**WORK REQUEST**
Word for word, restate the data that follows, omitting the images.

**THE INPUT**
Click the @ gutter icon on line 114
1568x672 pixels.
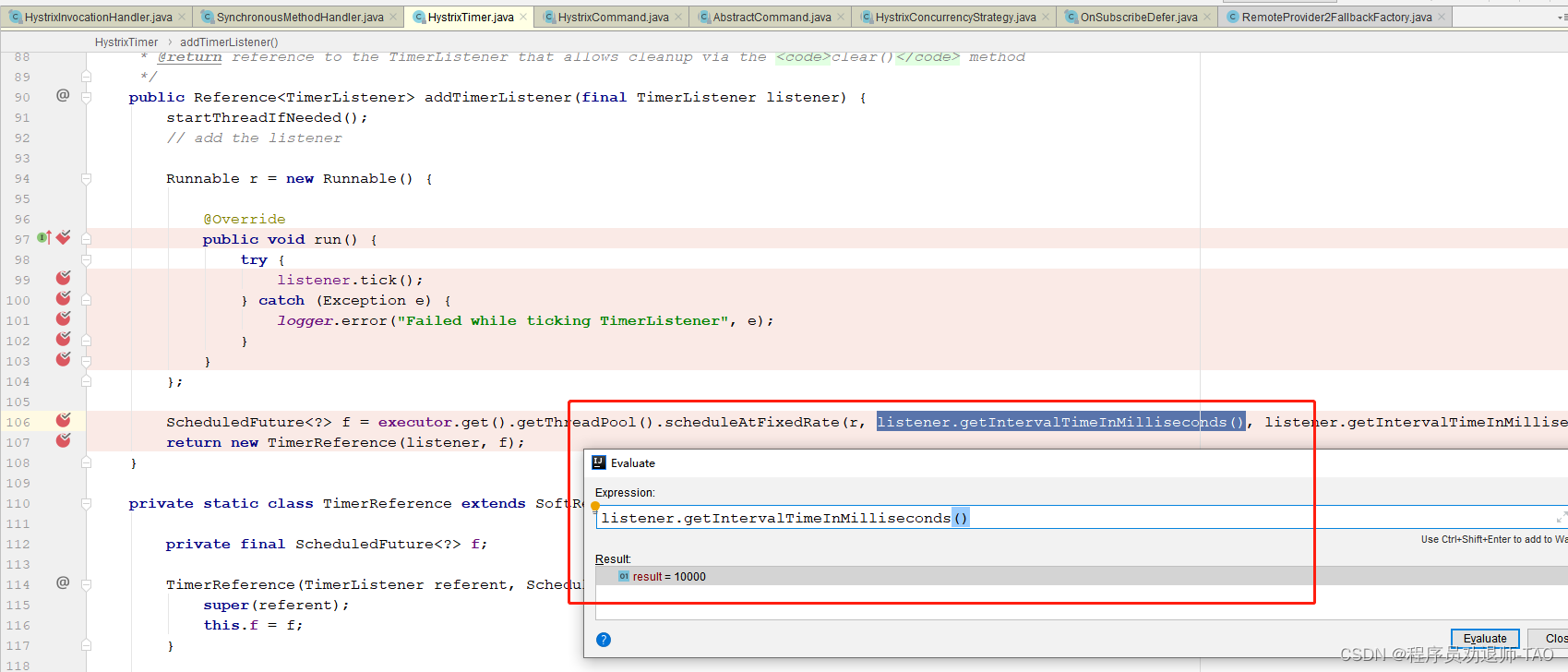(x=63, y=582)
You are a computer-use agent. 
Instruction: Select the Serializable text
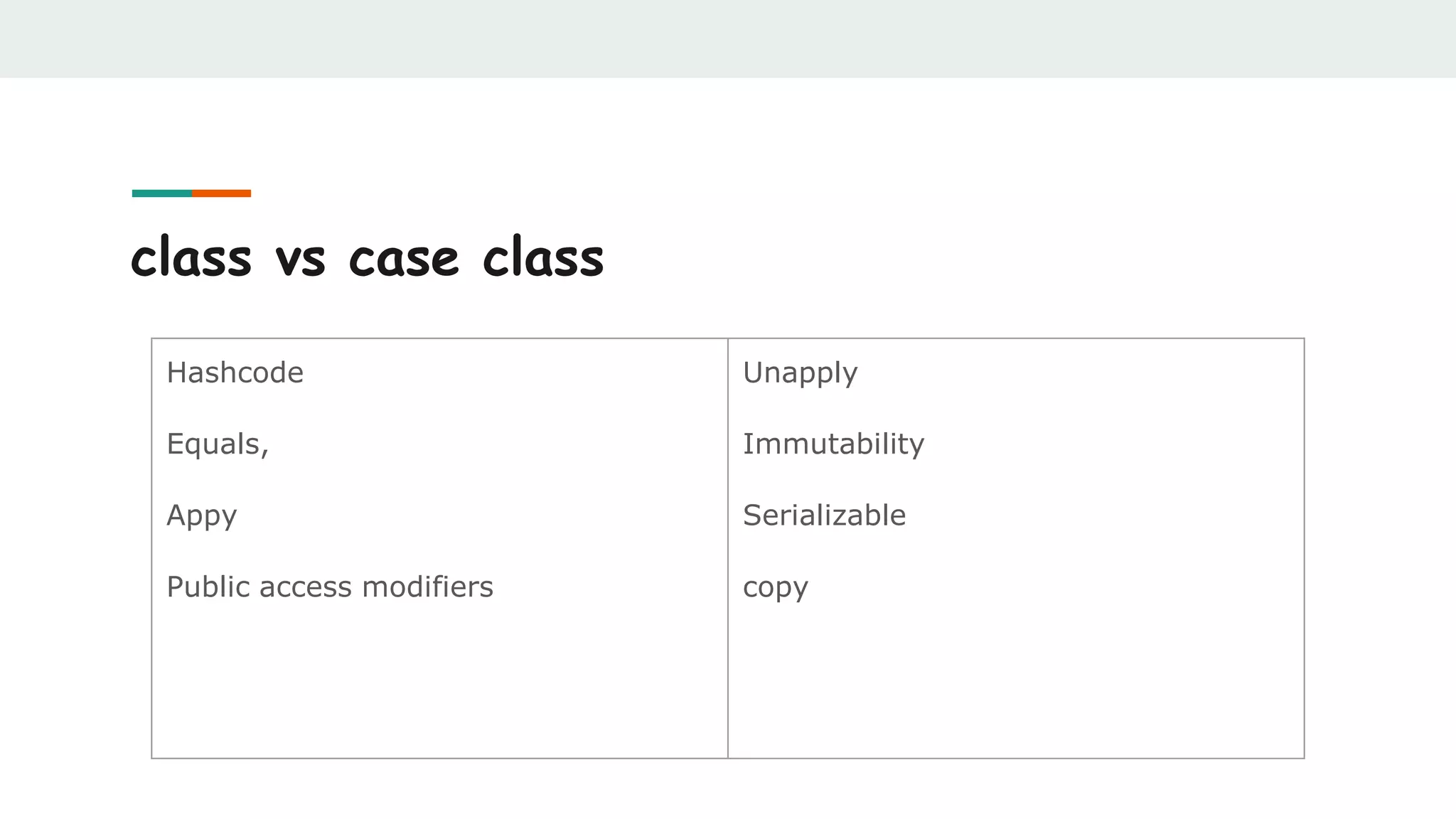coord(824,515)
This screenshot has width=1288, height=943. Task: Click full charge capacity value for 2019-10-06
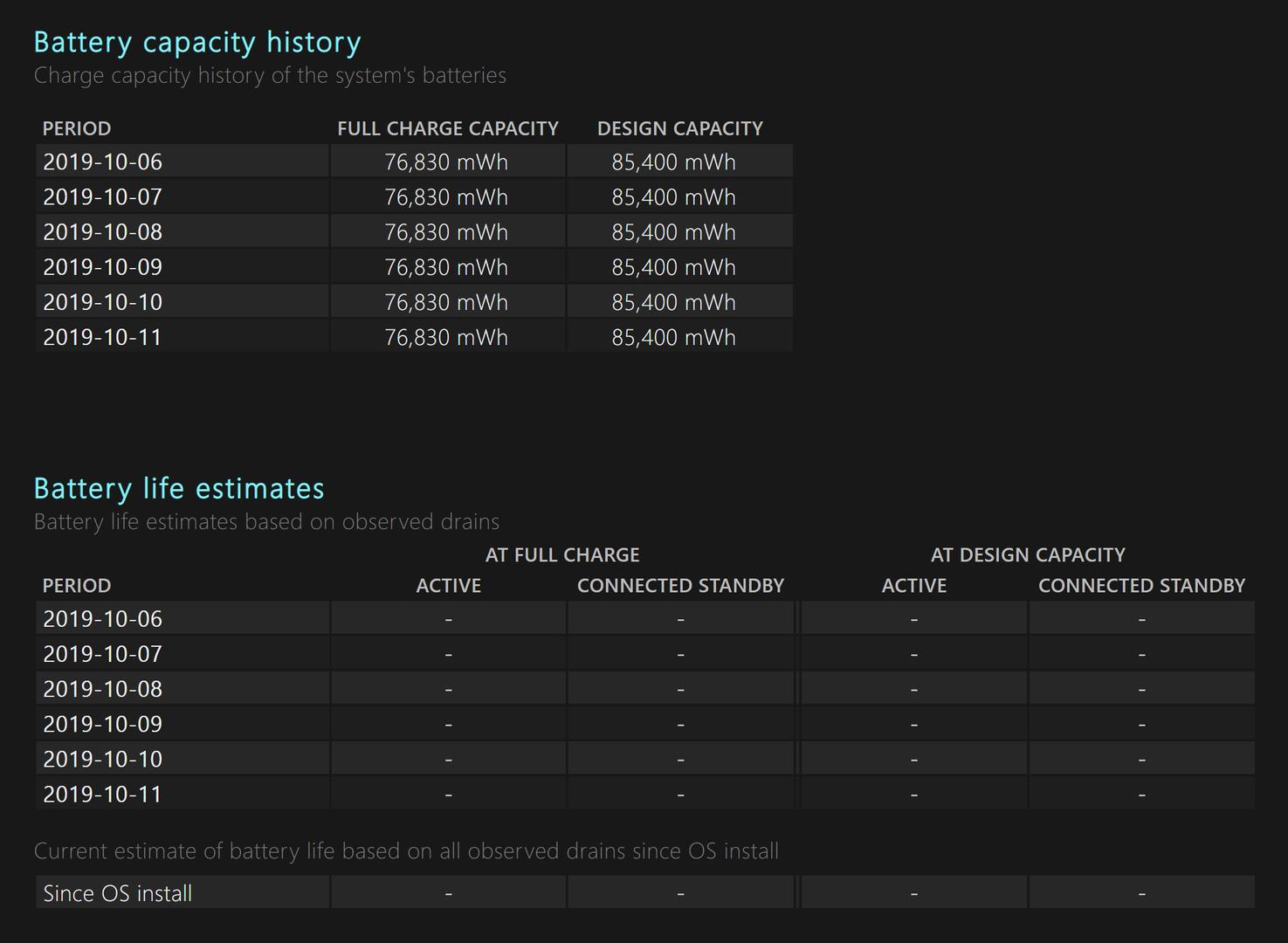447,162
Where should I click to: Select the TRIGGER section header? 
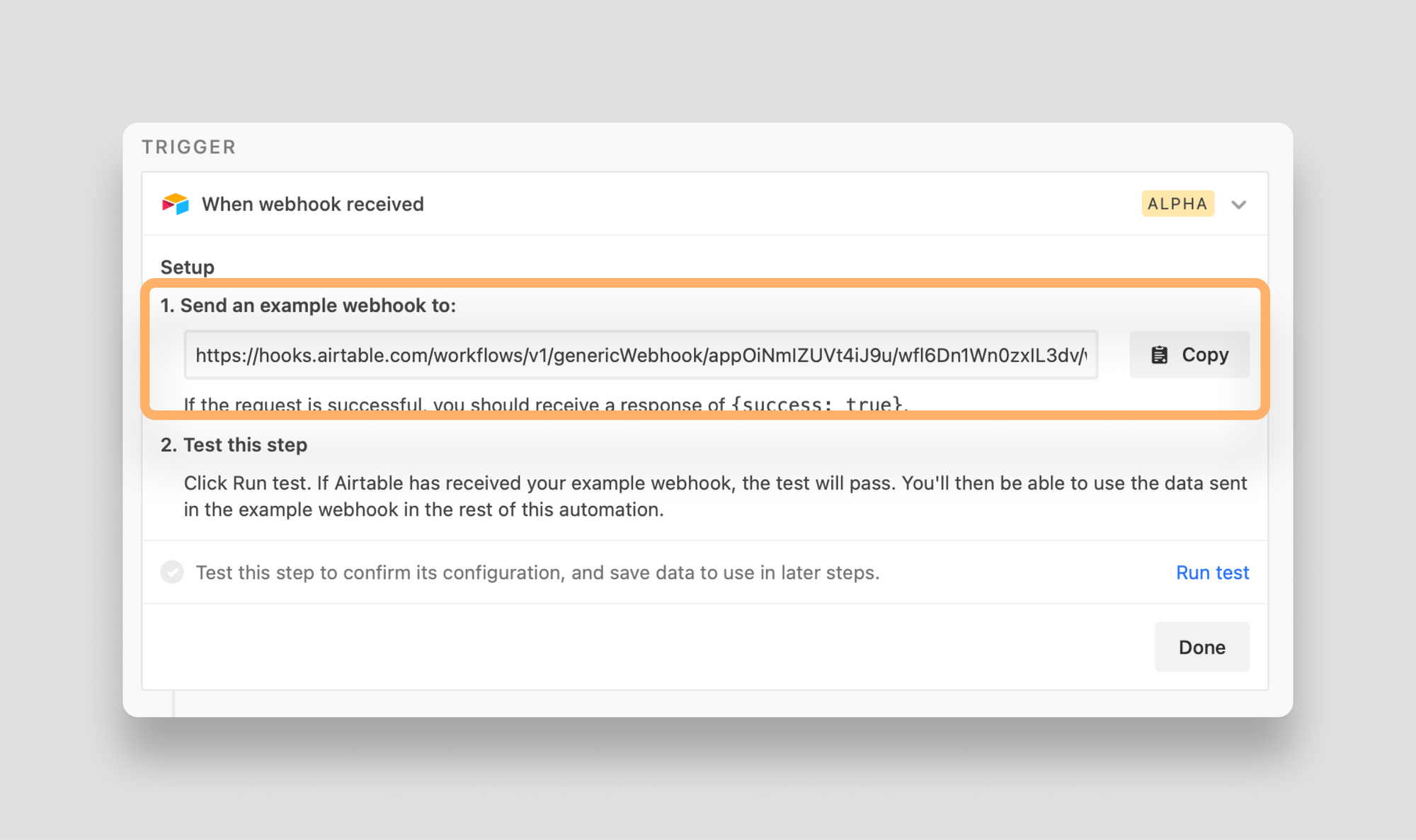point(188,146)
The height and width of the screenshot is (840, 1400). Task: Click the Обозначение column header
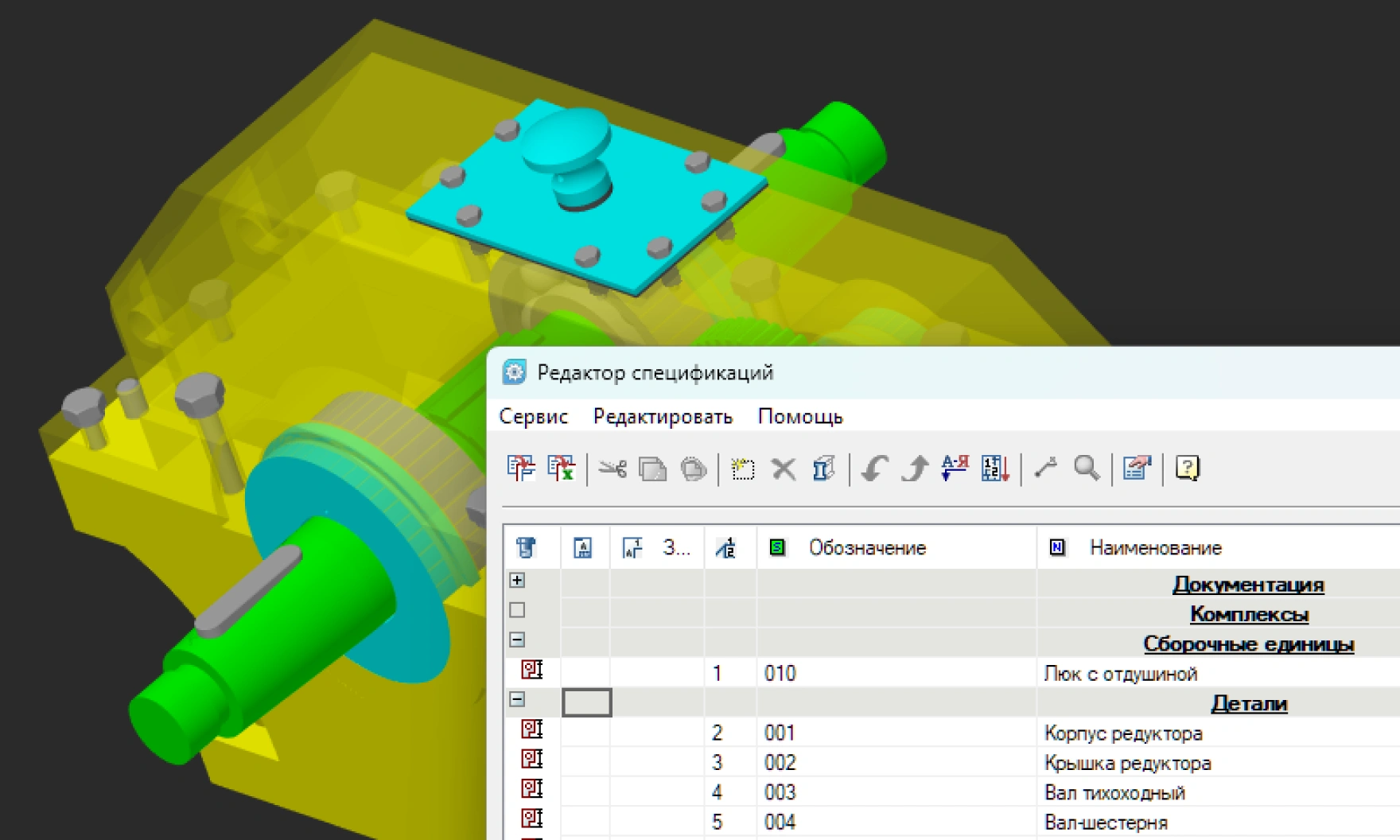pos(867,548)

**TASK OUTPUT**
Click the @ gutter icon on line 114
1568x672 pixels.
(x=63, y=582)
You are a computer-use agent. 
Instruction: Select the Serializable text
coord(824,515)
This screenshot has width=1288, height=943. Task: Click full charge capacity value for 2019-10-06
447,162
Where should I click to: Select the TRIGGER section header? 
point(188,146)
The height and width of the screenshot is (840, 1400). Task: Click the Обозначение column header
pos(867,548)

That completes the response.